Smoky grilled chicken get drizzled with a honey sweetened hot sauce to amp up the flavours of this delightful summer dish. And what is more summery than a potato salad smothered in Dijonnaise?
Produced in a facility that processes milk, sesame, eggs, fish, shellfish, crustaceans, mustard, tree nuts, peanuts, wheat, soybean and sulphites.
Smoked Paprika-Garlic Blend
Whole Grain Mustard(ContainsMustard/Moutarde)
White Wine Vinegar(ContainsSulphites/Sulfite)
Before starting, wash and dry all produce. Lightly oil the grill. While you prep, preheat grill to 400°F over medium heat.
Cut potatoes into 1-inch pieces. Trim, then halve green beans. Peel, then mince or grate garlic. Thinly slice chives.

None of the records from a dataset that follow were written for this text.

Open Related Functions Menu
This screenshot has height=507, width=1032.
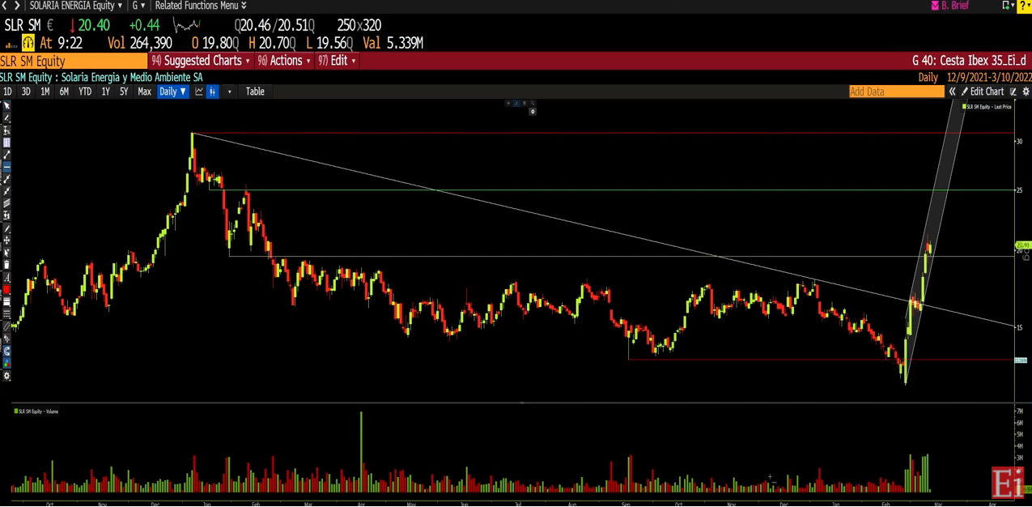(x=200, y=6)
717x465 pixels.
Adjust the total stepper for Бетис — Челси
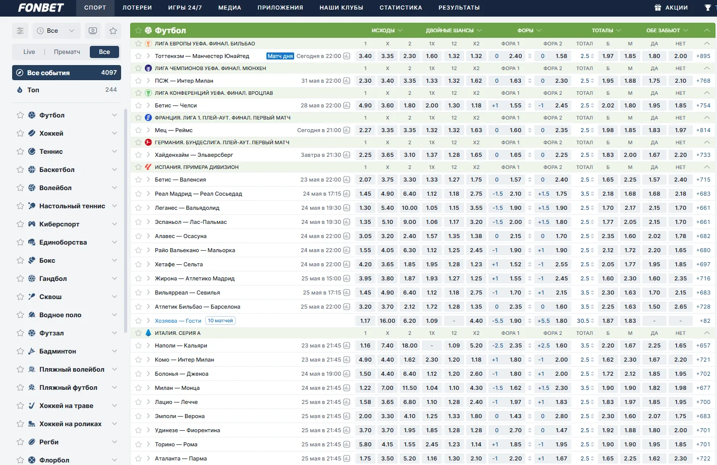592,105
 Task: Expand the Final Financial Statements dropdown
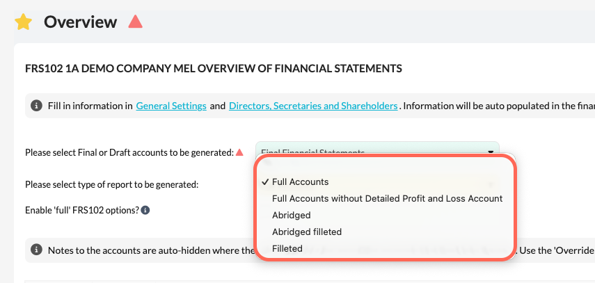pyautogui.click(x=376, y=152)
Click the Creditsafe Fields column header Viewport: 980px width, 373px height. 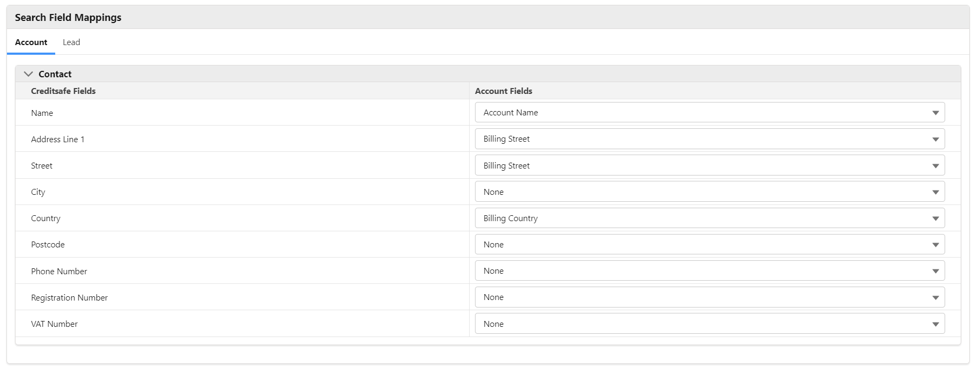coord(63,91)

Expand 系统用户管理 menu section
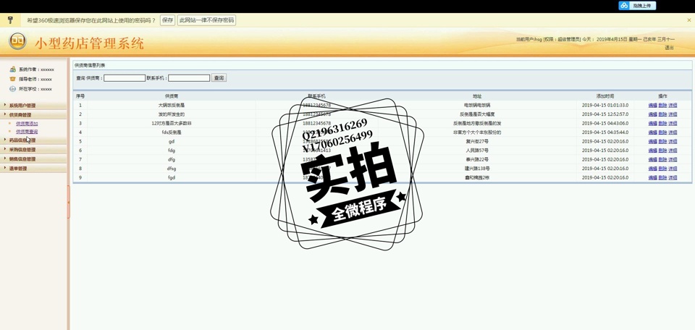tap(22, 106)
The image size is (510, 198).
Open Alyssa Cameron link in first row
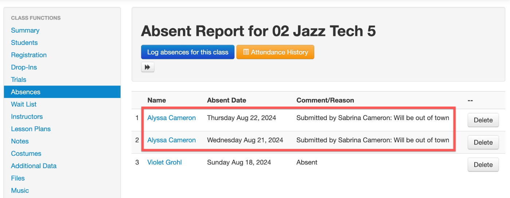coord(172,118)
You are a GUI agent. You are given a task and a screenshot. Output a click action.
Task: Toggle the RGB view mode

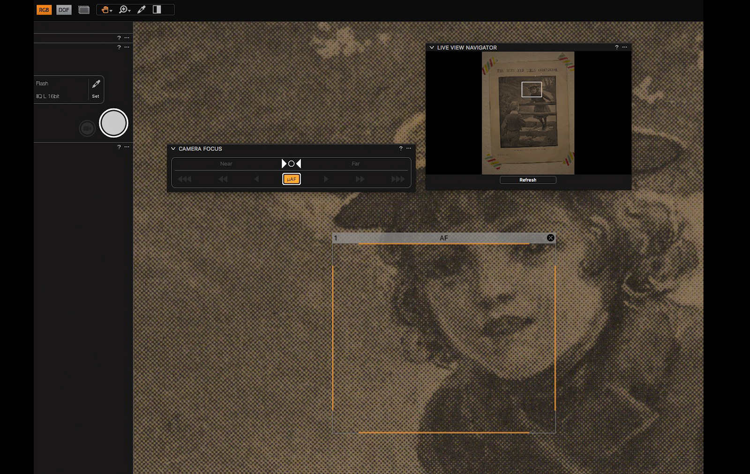point(44,10)
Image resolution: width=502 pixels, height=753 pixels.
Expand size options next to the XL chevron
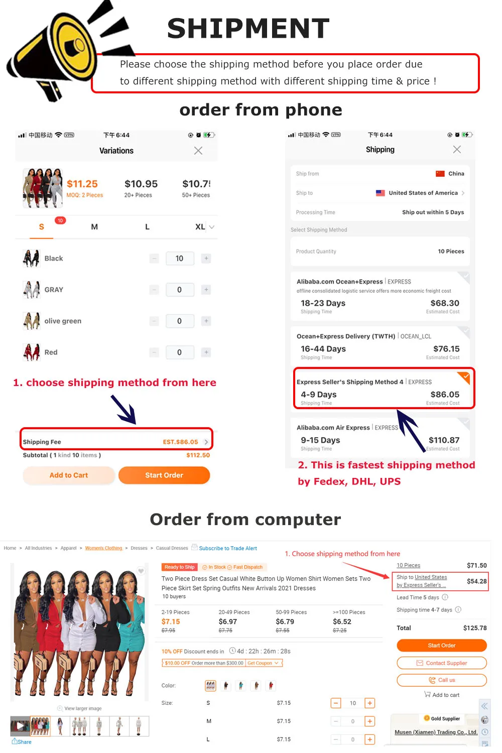tap(211, 227)
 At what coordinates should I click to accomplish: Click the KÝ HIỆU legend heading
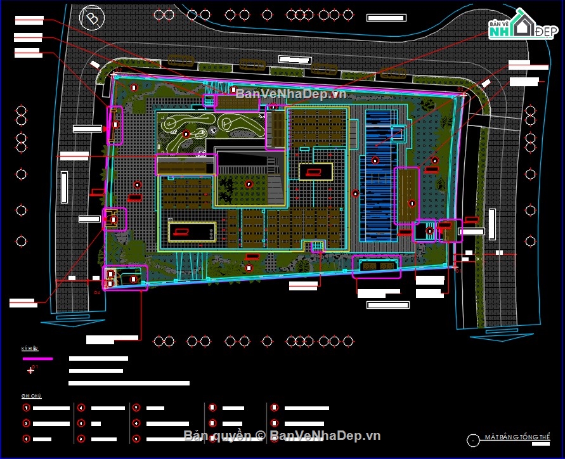29,349

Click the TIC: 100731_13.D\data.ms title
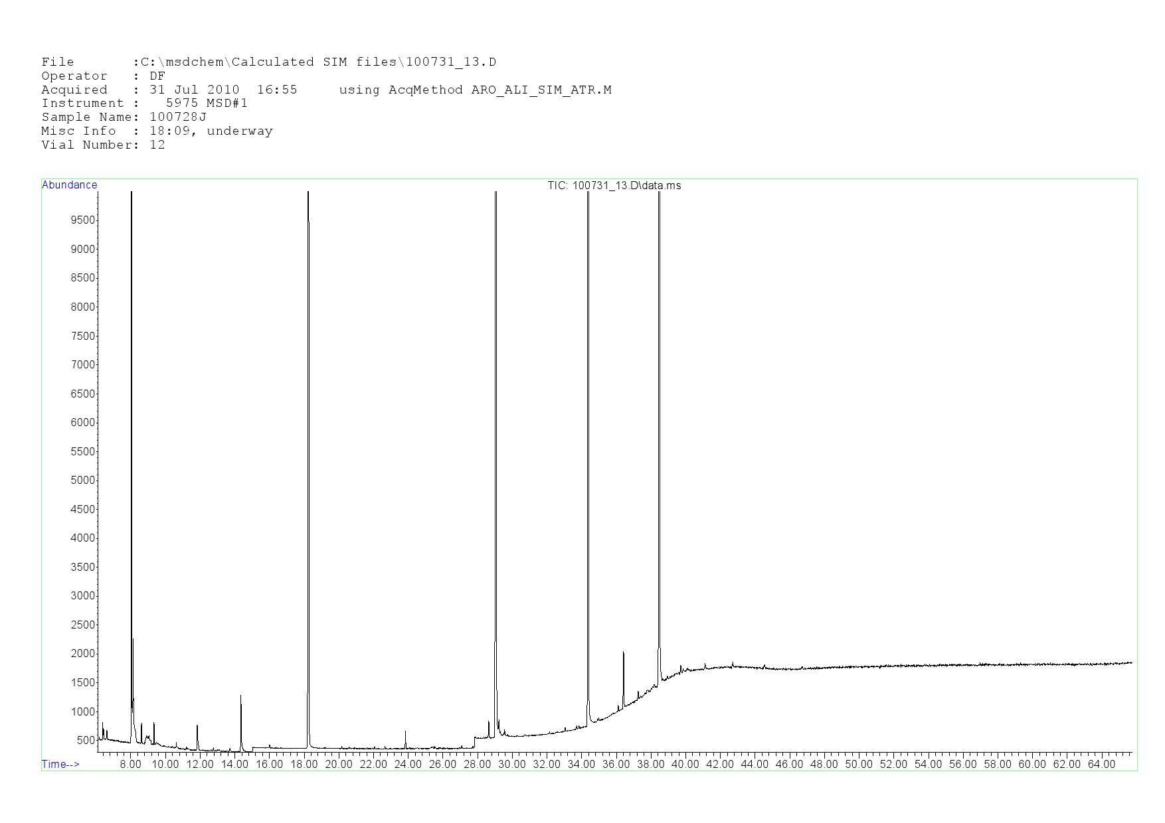tap(614, 186)
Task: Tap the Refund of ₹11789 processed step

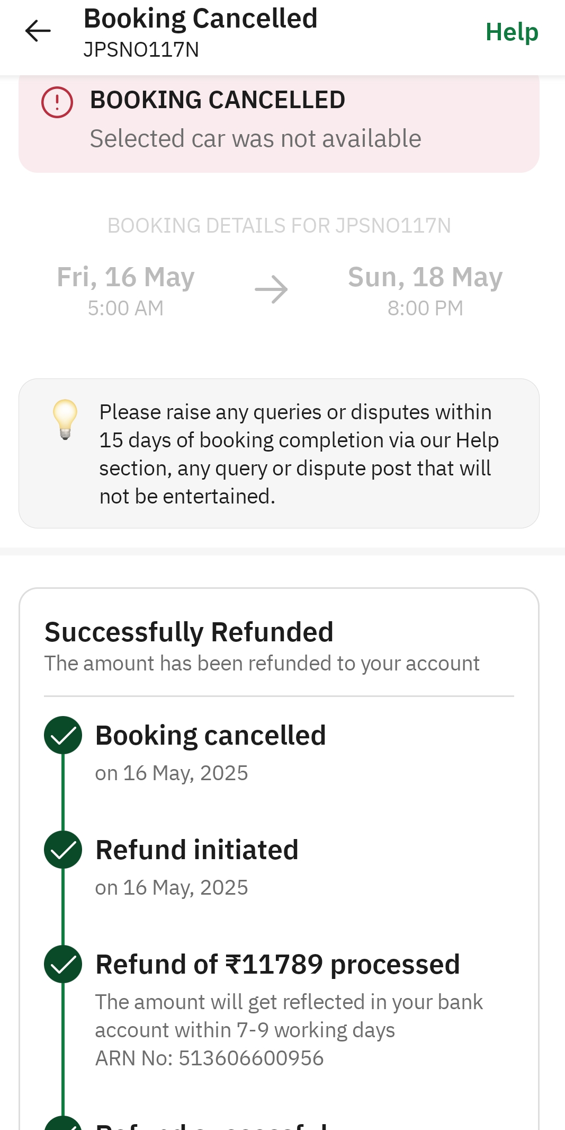Action: (x=277, y=965)
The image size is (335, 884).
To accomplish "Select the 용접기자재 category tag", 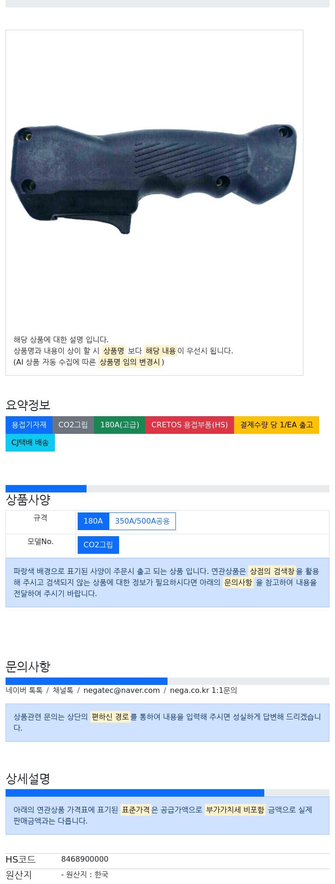I will 29,425.
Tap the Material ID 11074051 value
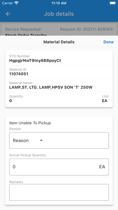Image resolution: width=118 pixels, height=210 pixels. [19, 74]
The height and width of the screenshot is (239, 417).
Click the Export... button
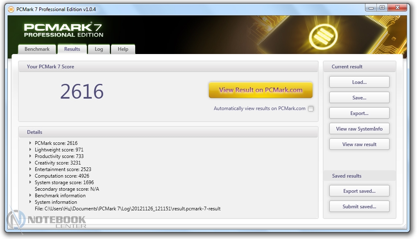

Add potatoes, 1 tsp salt (dbl for 4 ppl) and water to cover (approx. 3-inches) to a large pot. (NOTE: Use same for 4 ppl.) Bring to a boil over high heat. Once boiling, reduce heat to medium-high. Cook potatoes until almost fork-tender, 8-9 min. Add green beans to the pot. Continue cooking until beans and potatoes and are fork-tender, 3-4 min.
While potatoes and green beans cook, pat chicken dry with paper towels. Reserve 1/4 tsp Smoked Paprika-Garlic Spice Blend (dbl for 4 ppl). Season chicken with salt, pepper and remaining Smoked Paprika-Garlic Spice Blend. Drizzle 1/2 tbsp oil (dbl for 4 ppl) over top, then brush to coat. Add chicken to grill, close lid and grill until cooked through, flipping once, 5-7 min per side.**
While chicken grills, stir together garlic, vinegar, mayo and mustard in a large bowl. (NOTE: This is your salad dressing.) Stir together honey and half the hot sauce (all for 4 ppl) in a small bowl. (NOTE: This is your hot honey sauce.)
Drain potatoes and green beans, then add to the bowl with salad dressing. Add half the chives, then season with salt and pepper. Toss to combine.
Divide potato salad between plates, then sprinkle reserved Smoked Paprika-Garlic Spice Blend over top, if desired. Serve chicken alongside, then drizzle hot honey sauce over chicken. Sprinkle with remaining chives.